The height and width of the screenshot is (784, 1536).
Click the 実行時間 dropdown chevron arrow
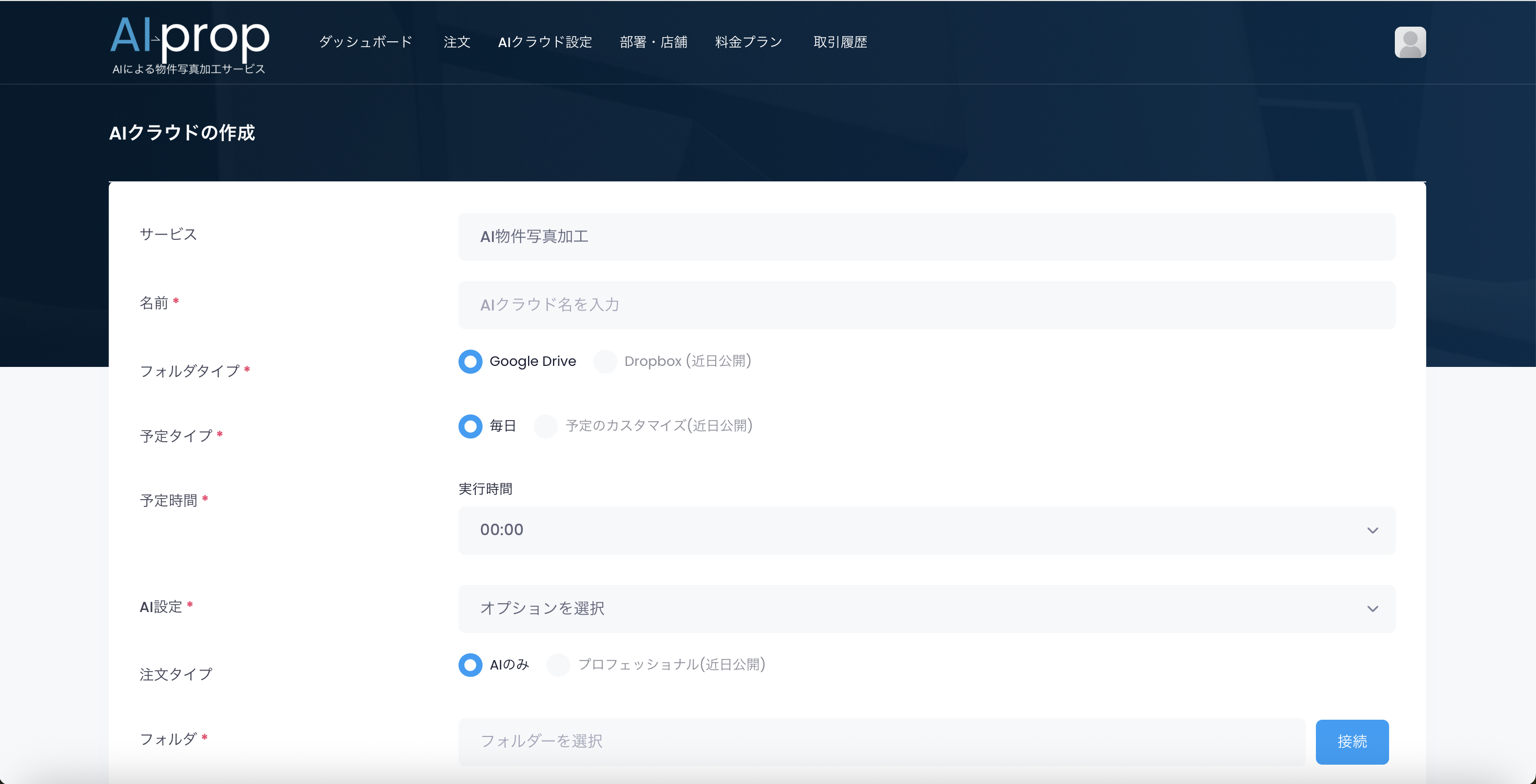[x=1372, y=530]
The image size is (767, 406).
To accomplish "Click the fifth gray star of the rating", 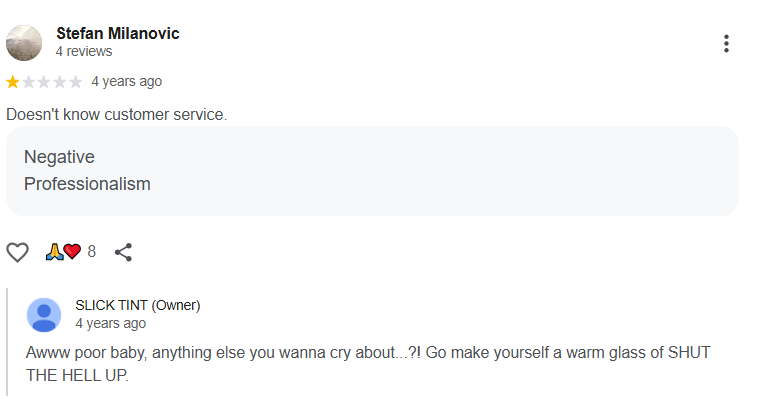I will pos(76,82).
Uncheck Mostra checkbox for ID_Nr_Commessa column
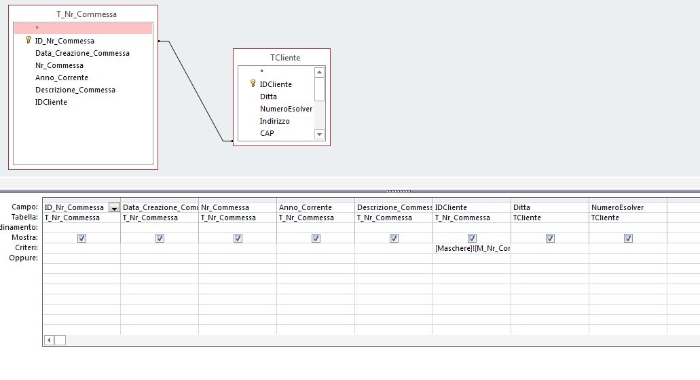 tap(81, 238)
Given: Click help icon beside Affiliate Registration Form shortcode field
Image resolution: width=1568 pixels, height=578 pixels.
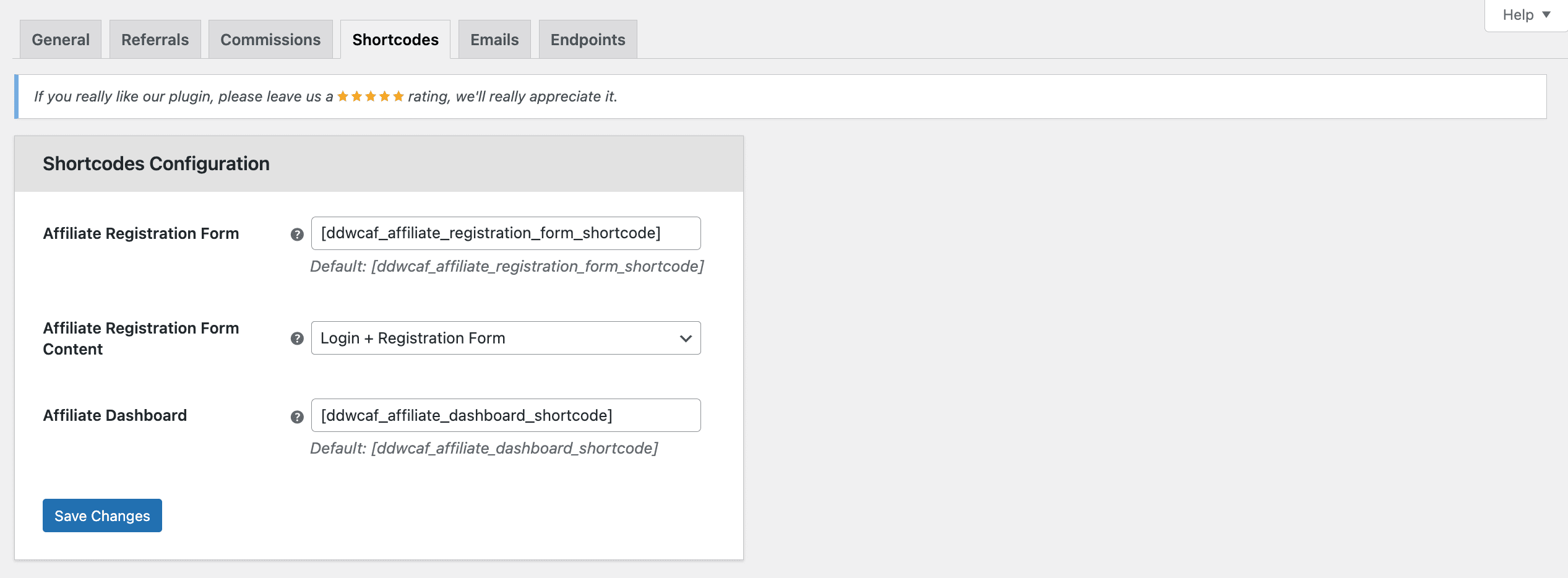Looking at the screenshot, I should [x=297, y=235].
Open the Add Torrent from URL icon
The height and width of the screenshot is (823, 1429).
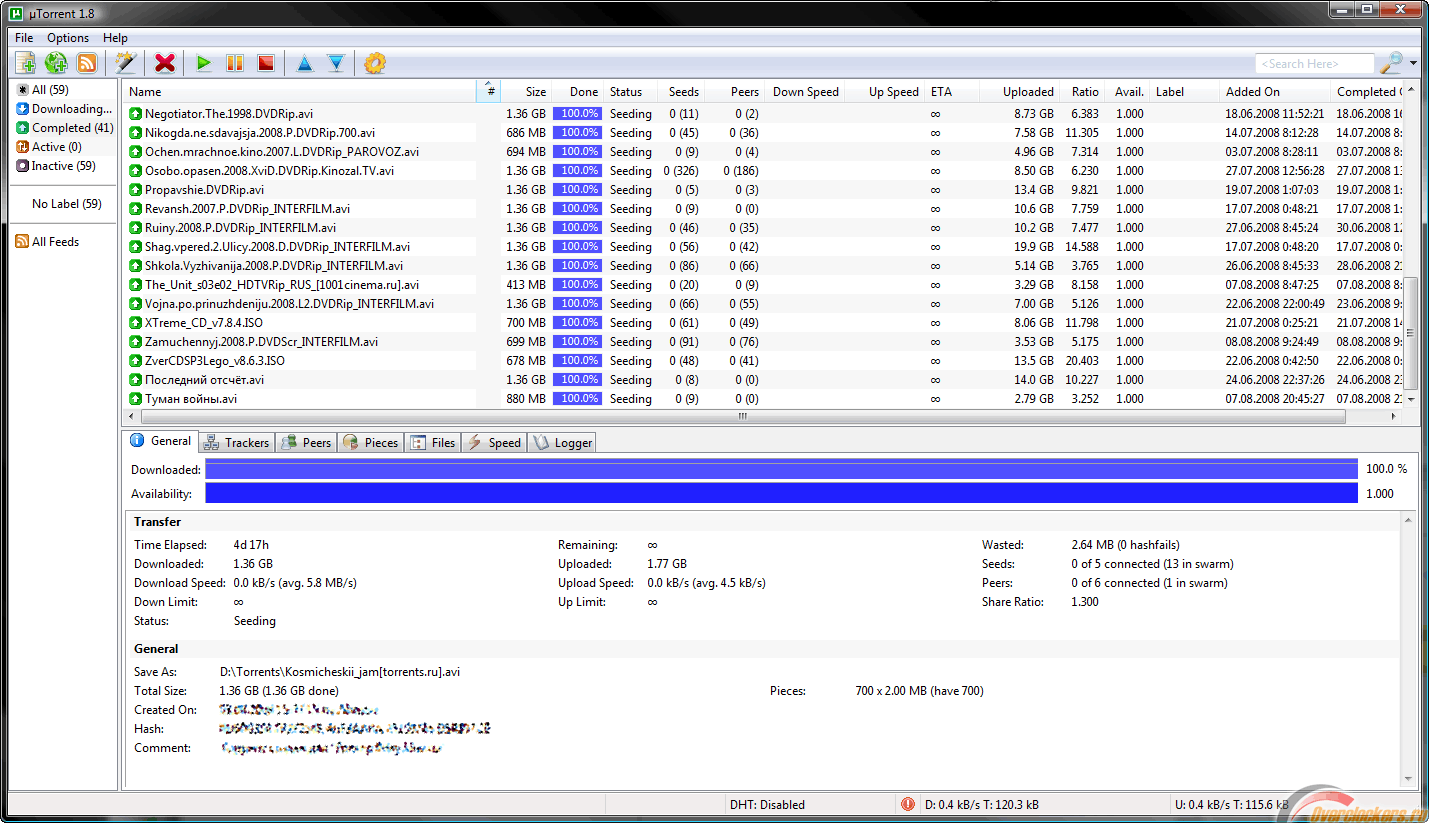coord(56,62)
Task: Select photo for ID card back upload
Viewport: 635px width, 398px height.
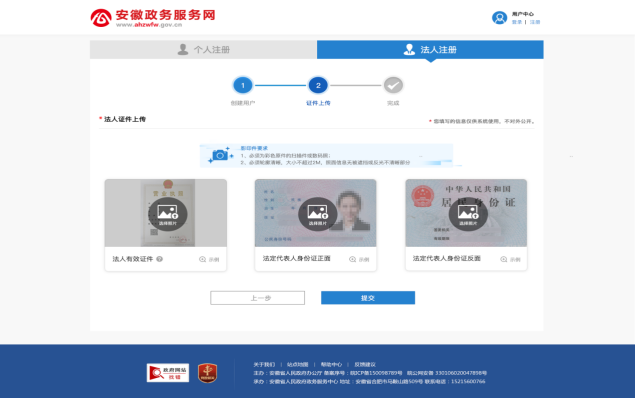Action: point(468,214)
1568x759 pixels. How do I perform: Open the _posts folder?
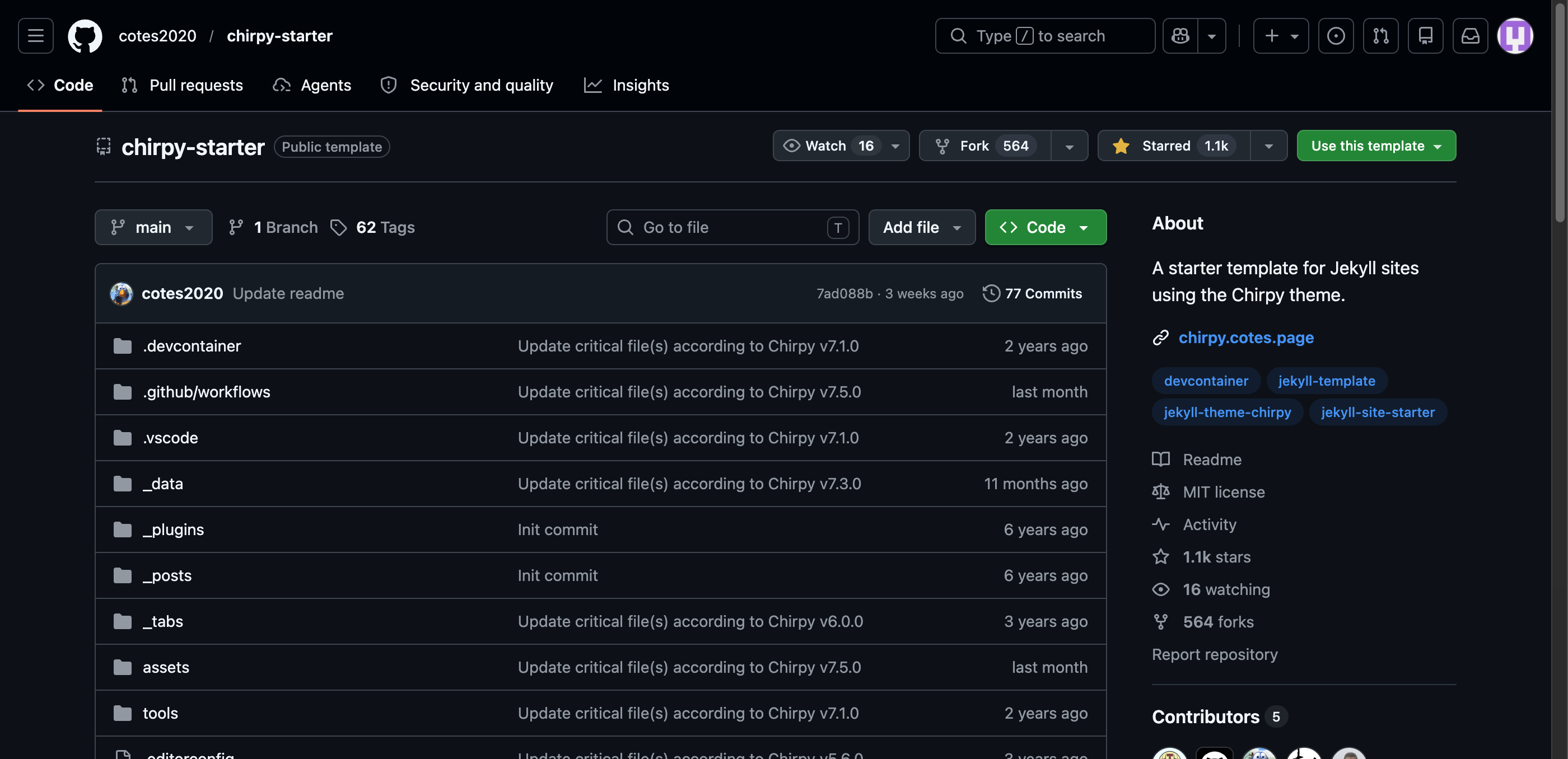click(x=167, y=575)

++++++

▸ Exercise prompt: How many lines of the records above contain the string "width"? Reply with the number only.

▸ Result below: 4